En 2000, le magazine L’Actualité avait publié un portrait de Réjean Ducharme, signé Pascale Millot. Elle raconte l’anecdote suivante : « Jean-Marc Charbonneau est photographe. Il a longtemps habité le même quartier que Réjean Ducharme, dans le centre-ouest de Montréal. Tous les jours, il le voyait arpenter les rues. Un soir, son appareil à la main, il a aperçu l’écrivain par une fenêtre ouverte. “J’étais dans ma cuisine. Je l’avais dans le cadre. J’avais un téléobjectif ; c’était parfait !” Pourtant, il n’a pas appuyé. “Je m’en serais voulu à mort” », dit-il.

Tant de gens au Québec auraient eu l’occasion de tout révéler au sujet de Réjean Ducharme, mais ils se sont « gardé une petite gêne ». À une époque où tout le monde est prêt à vendre sa mère pour une minute de gloire, c’est tout un contraste.

À l’époque de Kim Kardashian et de Paris Hilton et de toutes ces midinettes qui ne sont connues que parce qu’elles sont connues, c’est difficile d’imaginer qu’en 1966, à Gérald Godin, Réjean Ducharme déclarait : « Je ne veux pas être connu ».

À une époque où les jeunes, quand on leur demande ce qu’ils veulent être quand ils seront grands, répondent : « Célèbre », c’est difficile d’imaginer que Ducharme, lui, faisait tout pour qu’on ne sache pas qui il était.

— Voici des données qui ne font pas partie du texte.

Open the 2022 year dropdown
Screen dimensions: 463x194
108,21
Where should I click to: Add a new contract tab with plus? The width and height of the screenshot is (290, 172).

Enfin, à une époque où les vedettes sont sur Twitter, Instagram et Facebook pour raconter le moindre détail insignifiant de leur existence, Réjean Ducharme ne voulait même pas qu’on sache à quoi il ressemblait, où il habitait ou ce qu’il mettait dans ses céréales.

J’VEUX D’L’AMOUR

C’était assez singulier, hier, de lire la ministre du Patrimoine Mélanie Joly tweeter ses « sympathies » (sic) aux proches de Réjean Ducharme : la ministre qui se montre constamment en photo, même en faisant son jogging matinal, qui salue notre écrivain le plus discret, le plus modeste, le plus effacé. Une ministre obsédée par son image qui salue un homme qui n’en avait rien à cirer.

Tout un contraste.

Si on pense à un autre écrivain québécois qui a été publié en France, qui avait une écriture fulgurante et qui a publié très jeune, on pense à Nelly Arcan. Or Arcan était l’antithèse de Ducharme : elle adorait se faire photographier, adorait qu’on parle d’elle, vivait totalement dans le regard des autres. Totalement de son époque.

DES BALLONS SUR SON NEZ

Pour qu’un livre vende aujourd’hui, il faut que l’auteur soit vendable. Qu’il ait de l’entregent, qu’il se présente bien et qu’il soit présent partout où on veut bien l’inviter. On l’invite à des émissions où il doit faire le beau et parler de toutes sortes de sujets qui n’ont rien à voir avec la littérature avec des animateurs qui n’ont pas lu ce qu’il écrit.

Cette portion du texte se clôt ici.